YOUR GOAL:
Lift every line from the entries that includes the word "width".

**********

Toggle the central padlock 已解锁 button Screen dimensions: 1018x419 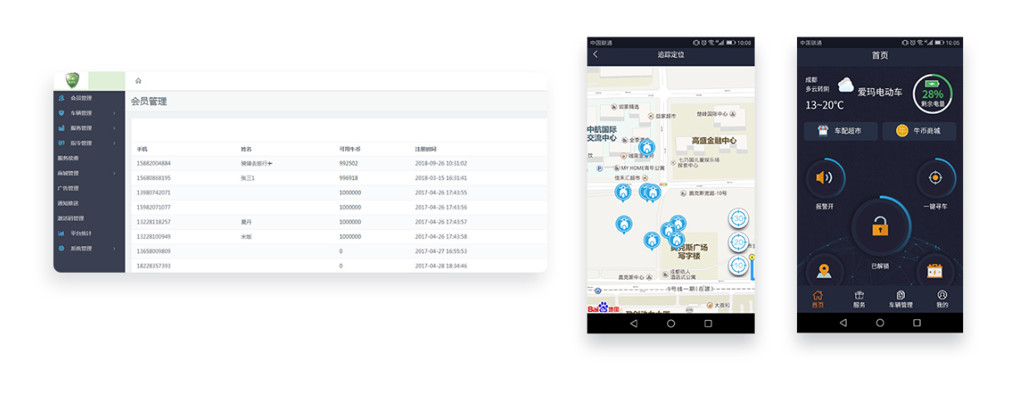tap(879, 227)
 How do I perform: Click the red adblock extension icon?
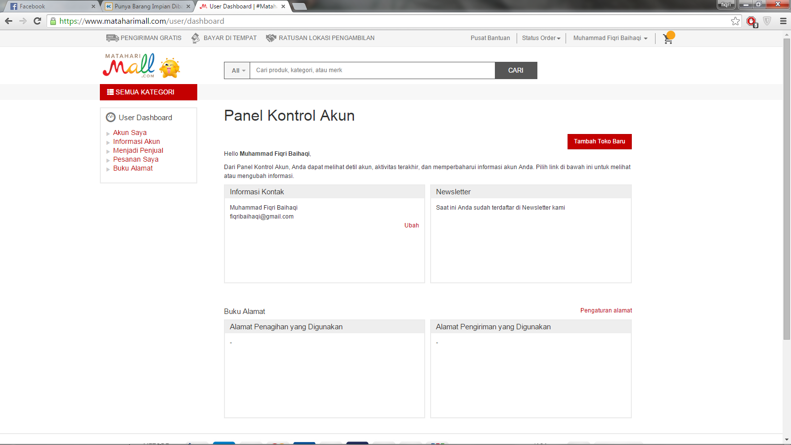(751, 21)
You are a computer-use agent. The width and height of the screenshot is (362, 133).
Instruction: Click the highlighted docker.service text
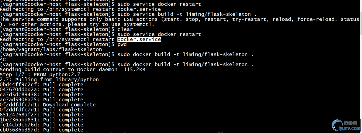click(139, 39)
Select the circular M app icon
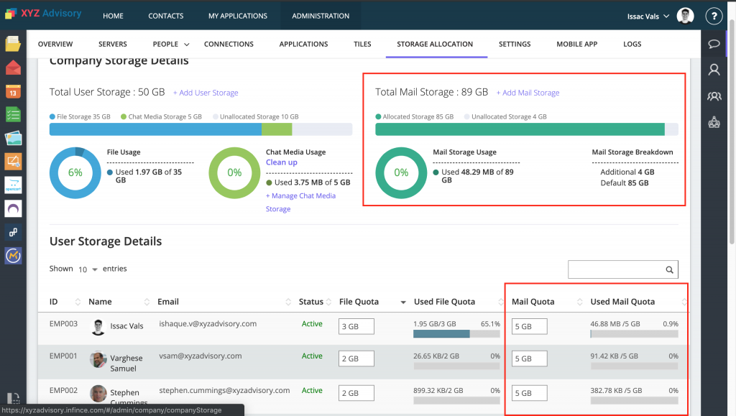 [13, 255]
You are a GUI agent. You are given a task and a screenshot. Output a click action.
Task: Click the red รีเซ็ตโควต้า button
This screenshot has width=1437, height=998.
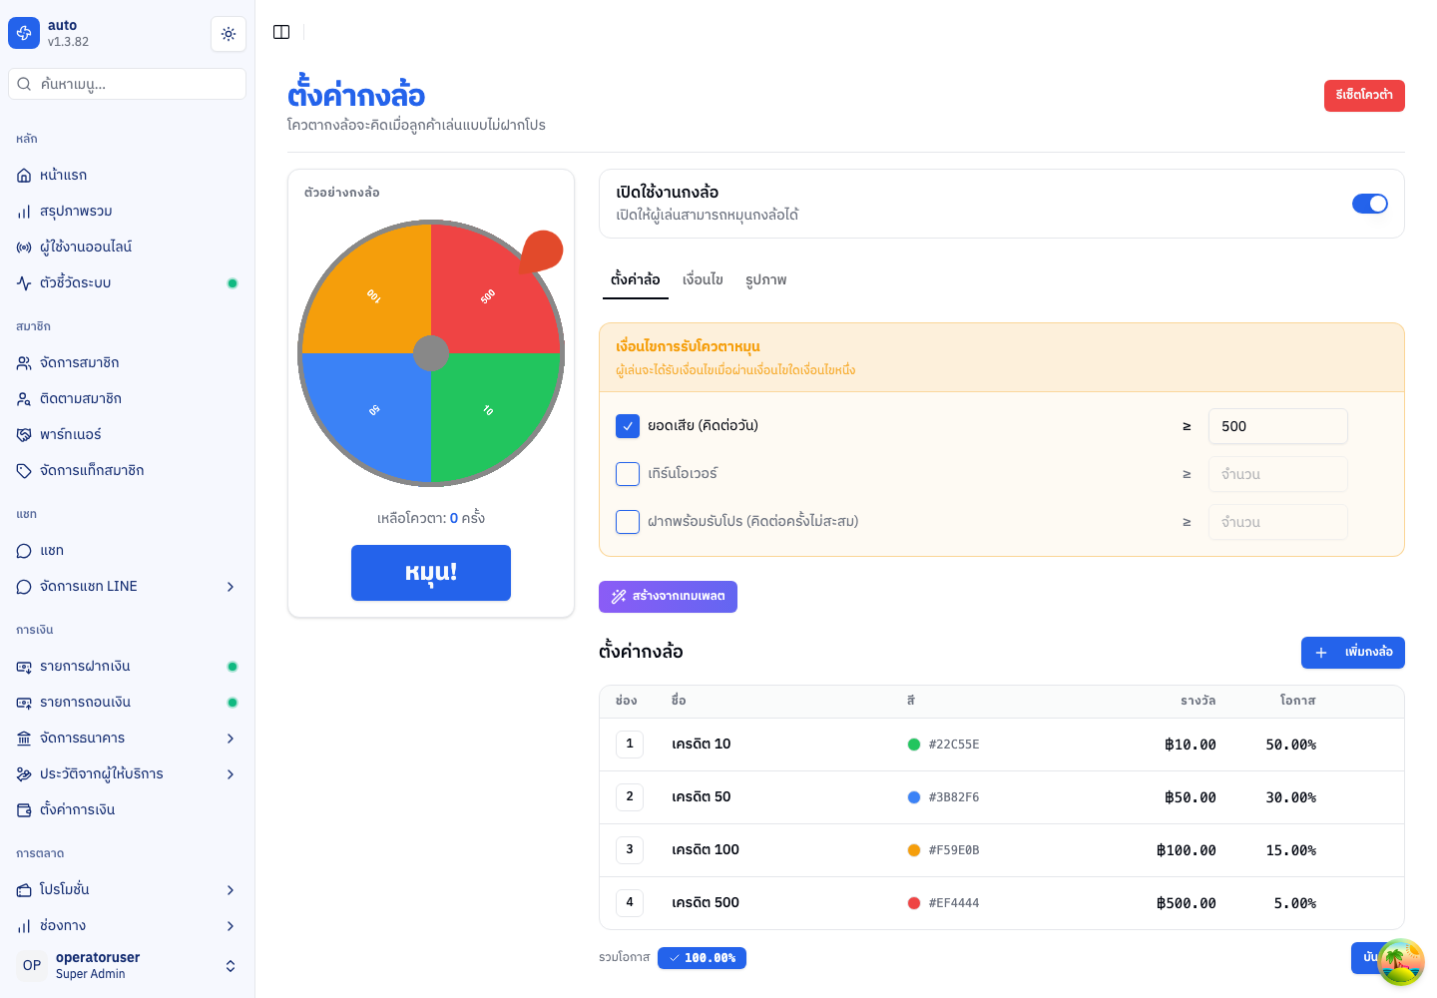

**********

ANSWER AREA:
You are a computer-use agent. The width and height of the screenshot is (362, 133).
This screenshot has width=1437, height=998.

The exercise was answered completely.